Other firms have also managed to weather the storm.

Vinson & Elkins’ chair Keith Fullenweider and vice-chair Jim Fox told Bloomberg Law in November that the firm’s financial performance was “trending positive” for the year. Baker Botts recently said it beat its 2021 gross revenue figures by 4%, according to the American Lawyer.

Paul Hastings has been on a lateral recruitment tear since Lopez was tapped to replace Zachary. Last year, the firm brought on more than 30 new partners across its offices in California, London, New York, and Washington, according to Leopard Solutions data.

‘Entrepreneurial Spirit’

Lopez officially took over as leader of the firm in October, after a year as chair-elect, alongside managing partner Sherrese Smith.

The pair are “practice builders ourselves,” Lopez said. They’re “taking that energy and entrepreneurial spirit that we brought to our own practices and using it as a vision for continuing to build the firm,” he said.

Lopez joined Paul Hastings in 2019, after 15 years at Proskauer Rose, as co-leader of the firm’s securities and capital markets group. The practice’s revenue jumped 85% over the last three years, according to Paul Hastings.

Smith, who previously was general counsel of Washington Post Digital and chief counsel to former Federal Communications Commission chairman Julius Genachowski, joined Paul Hastings in 2013. She is credited with maintaining the firm’s relationship with Live Nation, a major client, and was vice chair of Paul Hastings’ data privacy and cybersecurity practice before taking on her firm leadership role.

Paul Hastings scored a big addition last year, bringing on a 43-lawyer restructuring team from Stroock & Stroock & Lavan.

“Frank and the leadership at Paul Hastings had long saw the wisdom of taking a finance practice, like theirs, and matching up with an even bigger restructuring practice than they already had,” said Jayme Goldstein, one of the architects of the Stroock group, along with Kristopher Hansen. “We like to call it completing the circle.”

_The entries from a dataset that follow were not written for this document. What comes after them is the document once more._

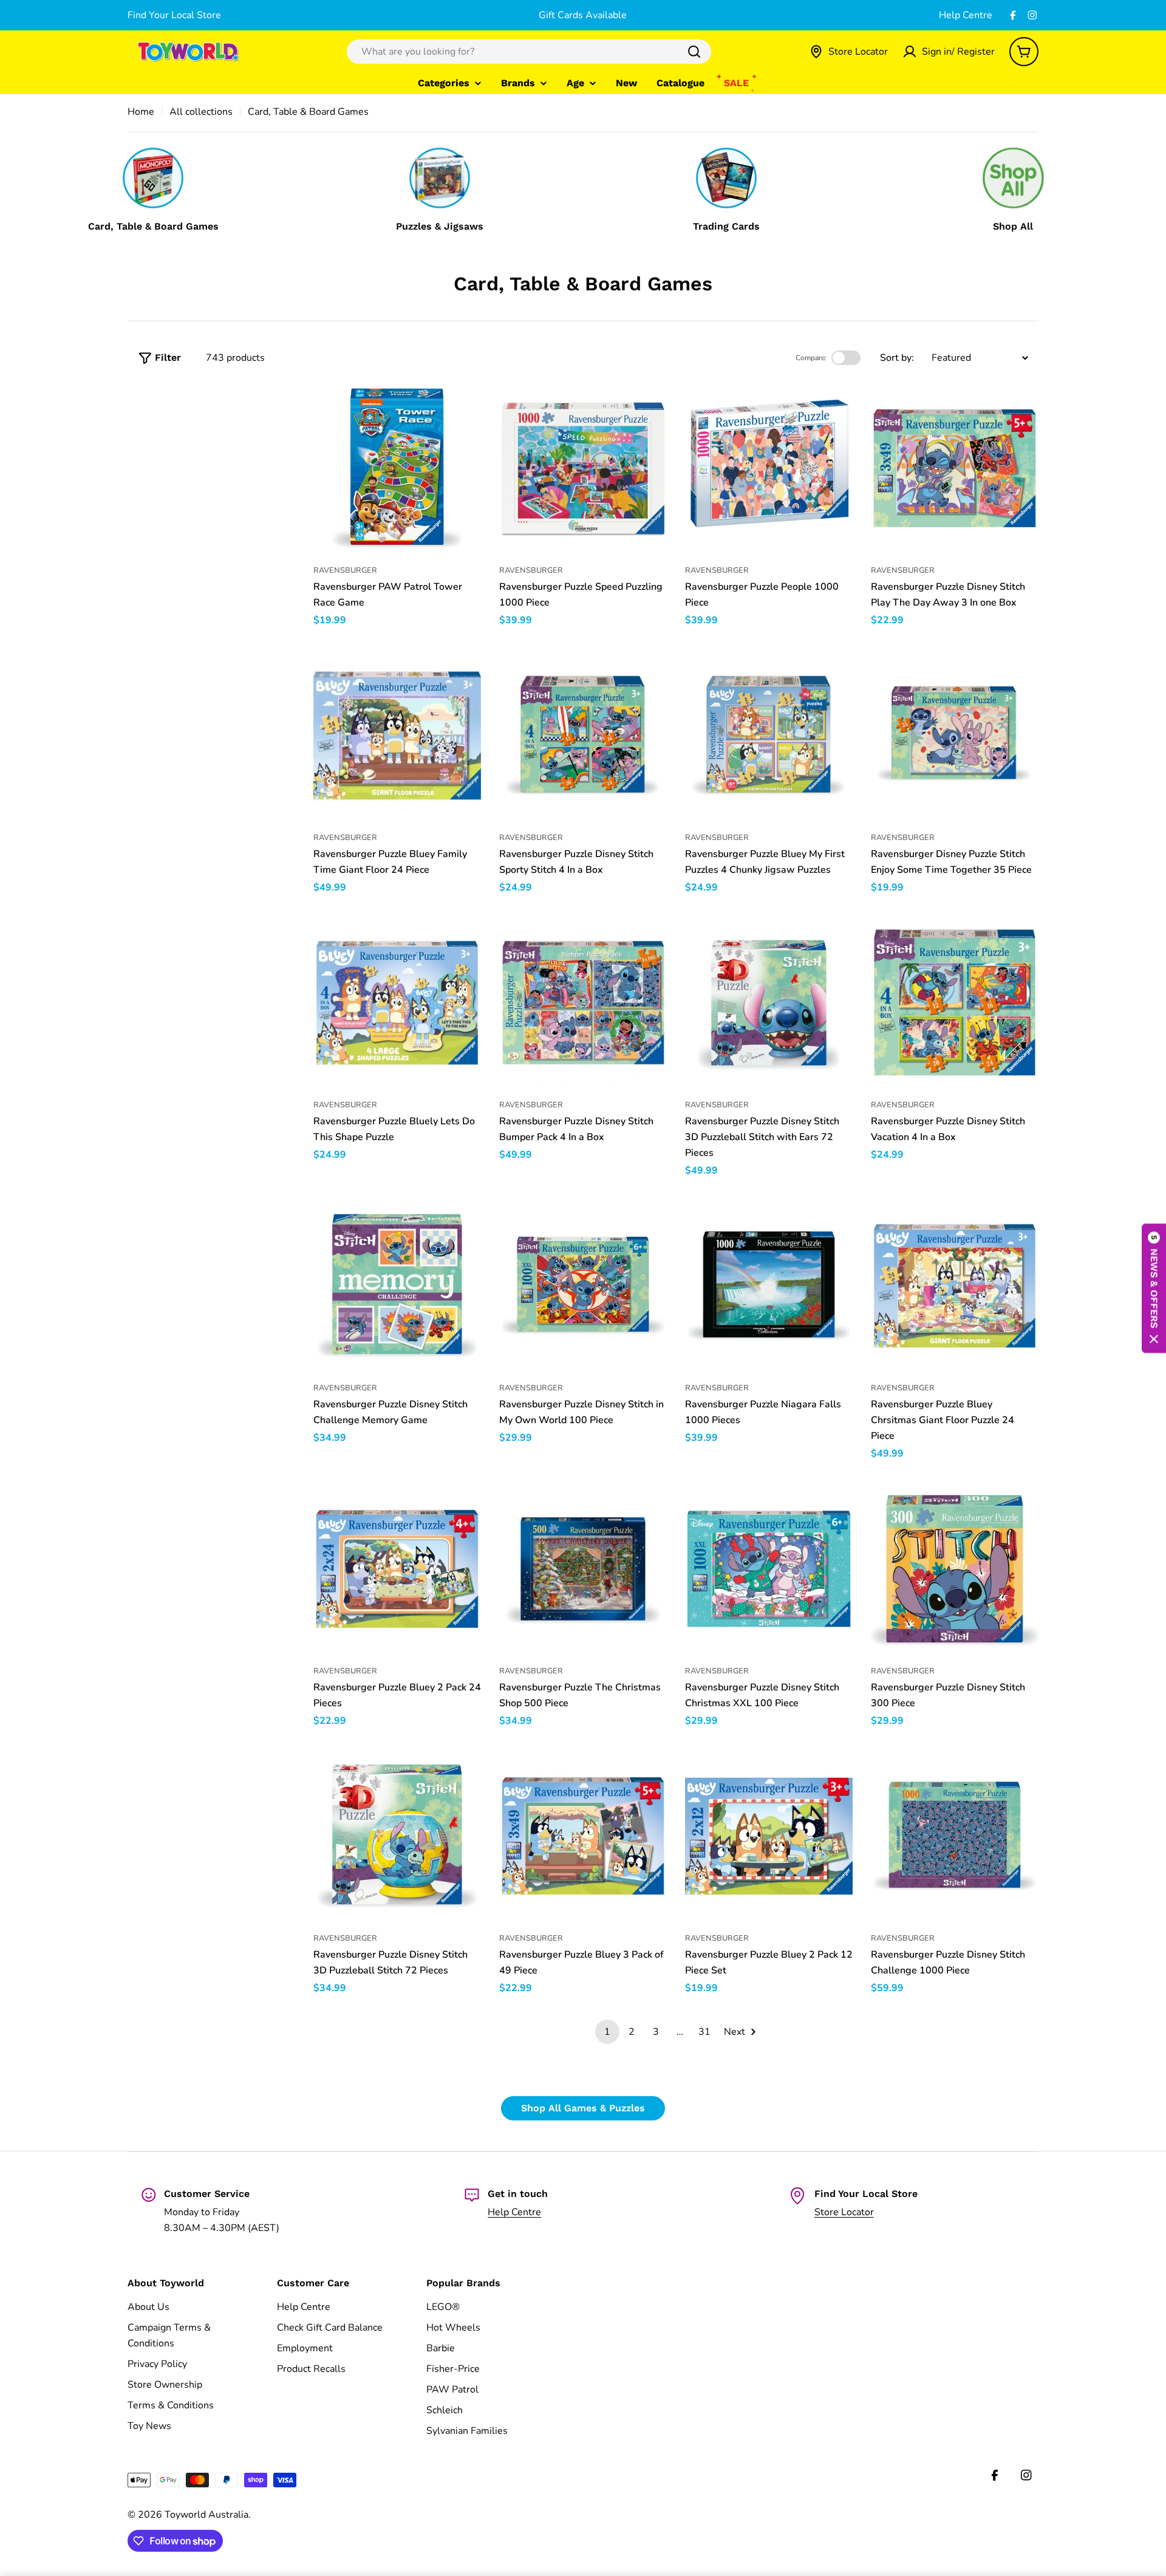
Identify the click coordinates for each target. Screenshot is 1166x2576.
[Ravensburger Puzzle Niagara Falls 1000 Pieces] (769, 1286)
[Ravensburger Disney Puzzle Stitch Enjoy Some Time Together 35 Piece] (954, 735)
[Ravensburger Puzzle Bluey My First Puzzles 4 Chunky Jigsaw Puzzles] (769, 735)
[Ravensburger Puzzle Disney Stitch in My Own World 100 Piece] (583, 1286)
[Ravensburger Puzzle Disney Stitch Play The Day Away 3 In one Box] (954, 468)
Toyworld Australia (206, 2514)
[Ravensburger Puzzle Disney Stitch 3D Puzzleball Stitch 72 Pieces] (397, 1836)
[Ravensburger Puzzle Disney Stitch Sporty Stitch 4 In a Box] (583, 735)
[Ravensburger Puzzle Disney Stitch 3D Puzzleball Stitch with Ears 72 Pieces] (769, 1003)
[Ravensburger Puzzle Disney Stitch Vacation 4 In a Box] (954, 1003)
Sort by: (897, 357)
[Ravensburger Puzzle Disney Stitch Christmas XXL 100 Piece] (769, 1569)
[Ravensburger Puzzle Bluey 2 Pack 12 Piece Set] (769, 1836)
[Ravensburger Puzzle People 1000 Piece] (769, 468)
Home (141, 111)
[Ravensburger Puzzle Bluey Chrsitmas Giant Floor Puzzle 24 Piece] (954, 1286)
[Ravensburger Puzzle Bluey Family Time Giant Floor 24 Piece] (397, 735)
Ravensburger (345, 570)
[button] (1154, 1288)
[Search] (694, 51)
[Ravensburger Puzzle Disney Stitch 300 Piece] (954, 1569)
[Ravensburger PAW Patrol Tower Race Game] (397, 468)
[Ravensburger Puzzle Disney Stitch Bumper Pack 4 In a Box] (583, 1003)
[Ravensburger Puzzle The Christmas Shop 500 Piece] (583, 1569)
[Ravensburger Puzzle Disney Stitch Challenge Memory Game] (397, 1286)
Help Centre (965, 15)
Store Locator (844, 2212)
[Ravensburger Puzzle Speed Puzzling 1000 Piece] (583, 468)
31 (704, 2031)
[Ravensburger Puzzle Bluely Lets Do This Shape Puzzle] (397, 1003)
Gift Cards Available (583, 15)
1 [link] (607, 2031)
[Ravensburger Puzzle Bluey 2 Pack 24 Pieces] (397, 1569)
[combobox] (529, 51)
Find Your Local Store (174, 15)
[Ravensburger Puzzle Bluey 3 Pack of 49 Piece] (583, 1836)
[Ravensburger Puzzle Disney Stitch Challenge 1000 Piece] (954, 1836)
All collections (201, 111)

Hansen, who now co-chairs the firm’s financial restructuring group is leading Paul Hastings’ representation of the creditors committee in the bankruptcy of crypto company FTX. The firm beat out multiple competitors vying for the role in December.

Stroock is reportedly in merger talks with several Big Law firms, including Squire Patton Boggs, McGuireWoods, and Steptoe & Johnson. Paul Hastings also picked up lawyers from boutique firm Buckley, which merged with Orrick, Herrington & Sutcliffe late last month.

“A tried-and-true strategy many firms follow with success is to hire strong teams from firms with uncertain futures,” said law firm management consultant Kent Zimmermann.

More recently, the firm has added partners from rivals Kirkland & Ellis; Latham & Watkins; and Weil, Gotshal & Manges.

Mergers on Mind

Paul Hastings’ lateral strategy isn’t concentrated on a singular practice, according to Lopez. The firm picked up laterals in 12 of its 20 practice groups last year, he said.

“We have very specific strategies as a firm and in every practice area,” Lopez said. “If profiles arise that fit those strategies, then we’re going to be opportunistic.”

Eduardo Gallardo, the global co-chair of Gibson, Dunn & Crutcher’s mergers and acquisitions group, was among the notable hires. He who now co-chairs the M&A group at Paul Hastings.

While at Gibson Dunn, he advised AT&T on its $1.4 billion sale of Warner Bros Games’ Playdemic to Electronic Arts and represented Barnes & Noble Education in its successful defense against an unsolicited takeover bid by Bay Capital Finance in 2019.

Paul Hastings has set its sights on becoming a destination firm in the lucrative mergers and acquisition market, Gallardo said.

“There’s a lot of complacency in the M&A space right now,” Gallardo said. “Some of the historical players are losing ground to new entrants. I think there is an incredible opportunity for a firm like Paul Hastings to build, grow, and consolidate their positions.”

The firm still has some work to do to catch up with Big Law’s elite dealmakers.

Paul Hastings advised on $23.7 billion worth of deals in 2022. That’s a fraction of the $424 billion in deals handled by Wall Street’s Simpson Thacher & Bartlett, which topped the Bloomberg league tables.